Backspin Double Loop (Tom Zakrajsek)

World and Olympic coach Tom Zakrajsek shares insights about the “backspin double loop” jump exercise. This exercise and it’s variations are known by many names, including “backspin jump out,” “backspin jump,” “backspin hop,” and “backspin jump landing.” Although this exercise is a common one for double and triple jump development, very few coaches consider it in as much detail and precision as Tom. He explains, “It’s really important not only in assisting skaters when they are young in learning how to do a double loop or even a double loop combo, but I think it teaches their landing ‘gear.'”

Tom describes the impact moment of a jump as the “landing position.” Other coaches have referred to this position as the “brace position” or the “claw/eagle position” since it vaguely resembles the eagle yoga pose. Since Tom calls this impact moment position the landing position, he refers to the final gliding landing position as the “landing stretch.” He says skaters need to know instinctively what to do “as soon as their toe pick finishes that rotation” and this is simulated by the backspin double loop exercise.

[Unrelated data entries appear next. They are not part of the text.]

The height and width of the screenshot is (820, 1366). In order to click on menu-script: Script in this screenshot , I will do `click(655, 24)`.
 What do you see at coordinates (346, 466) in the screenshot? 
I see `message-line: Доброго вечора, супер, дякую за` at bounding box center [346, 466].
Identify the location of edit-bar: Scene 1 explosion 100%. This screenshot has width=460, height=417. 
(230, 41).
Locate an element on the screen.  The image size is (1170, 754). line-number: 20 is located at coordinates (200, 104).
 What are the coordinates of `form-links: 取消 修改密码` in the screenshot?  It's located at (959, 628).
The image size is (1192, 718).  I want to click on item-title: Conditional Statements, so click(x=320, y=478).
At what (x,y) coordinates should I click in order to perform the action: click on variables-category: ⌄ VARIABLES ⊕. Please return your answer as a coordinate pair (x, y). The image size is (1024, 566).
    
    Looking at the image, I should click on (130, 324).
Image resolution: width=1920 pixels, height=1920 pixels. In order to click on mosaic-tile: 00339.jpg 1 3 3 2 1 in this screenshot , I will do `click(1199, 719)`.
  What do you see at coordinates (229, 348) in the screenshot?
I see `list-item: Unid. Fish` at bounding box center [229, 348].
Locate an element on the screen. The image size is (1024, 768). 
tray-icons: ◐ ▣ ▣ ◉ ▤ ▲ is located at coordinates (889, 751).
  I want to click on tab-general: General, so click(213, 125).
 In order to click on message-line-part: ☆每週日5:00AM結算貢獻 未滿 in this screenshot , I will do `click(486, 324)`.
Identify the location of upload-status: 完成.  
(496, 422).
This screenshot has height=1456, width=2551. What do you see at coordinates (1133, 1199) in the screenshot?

Tom explains, “The first thing that happens on impact is their body keeps pushing up through their thoracic spine.” He explains the need to “conquer physics and resist gravity” by keeping the head up and the shoulders back with a strong back position. He continues by showing how the axis elbow pushes back as the non-axis foot pushes back (on the axis side of the axis leg, i.e. legs crossed) and he calls this position “the four.”

Next Tom describes the backspin double loop in detail. While spinning he has the skater keep the arms open and twisted to the axis side before bringing “everything close in” and then “simply pushing up and folding in.” Tom cautions against “throwing the body” and doing a big take-off that opens to the non-axis side. This causes falls to the non-axis side, sometimes very hard. To do the backspin double loop, Tom has the skater do 3 revolutions in the starting position, and then bend and jump with rhythm. For the rhythm he uses the words “one two three and (bend) up in out.” He cautions against hanging out in a backspin for too long and then trying to jump a double loop. Notice that Tom repeatedly describes the jump as using the toe pick and ankles and calf muscle.

To end the video Tom shares an advanced version of this exercise which consists of a forward sit spin (3 revolutions), hop to the back sit spin and stand up for backspin double loop, hop on the toe three times, and check out. He wants the skater to stay in tight during the toe hops at the end before the final check out. The purpose of this exercise is to create lower core activation on the sit spin, nuanced jumping between the sit spins (precise use of toe pick, ankles, and calves), stillness while standing from the back sit, and keeping a tight “locked in” position during the balanced and rotating toe hops.